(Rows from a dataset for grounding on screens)
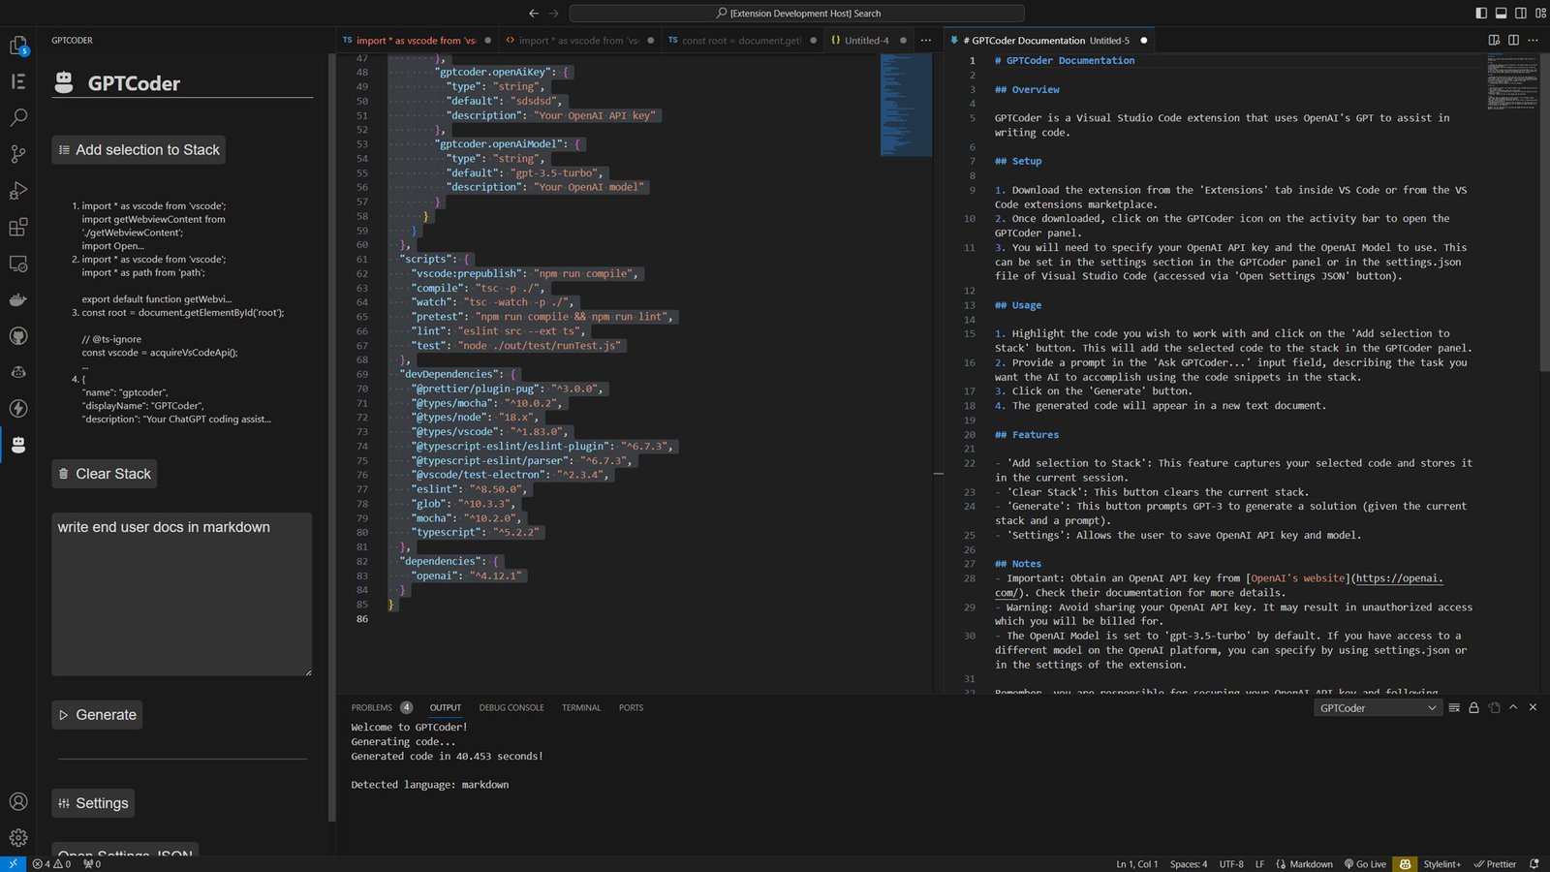Open the Search view in the activity bar
The image size is (1550, 872).
18,117
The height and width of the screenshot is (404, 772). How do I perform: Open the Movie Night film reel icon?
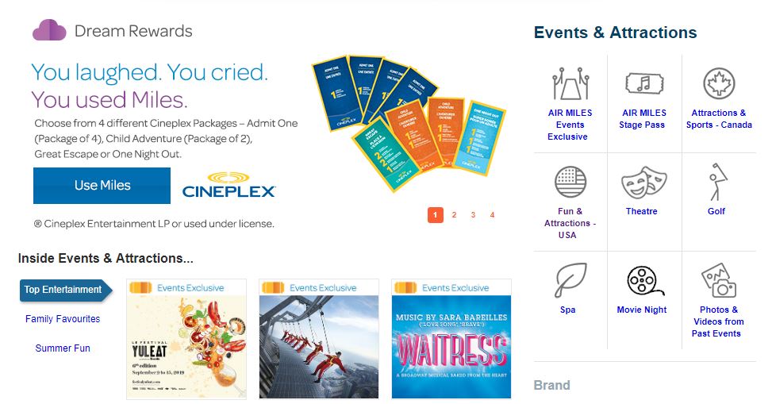pyautogui.click(x=642, y=280)
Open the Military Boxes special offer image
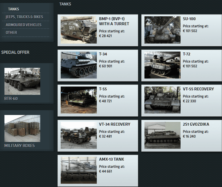 [x=22, y=128]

→ **Aim of the exercise**: Count how many lines of the material above contain the string "image", treating uppercase and lowercase as distinct, and reply with the number alone.

→ **Solution**: 2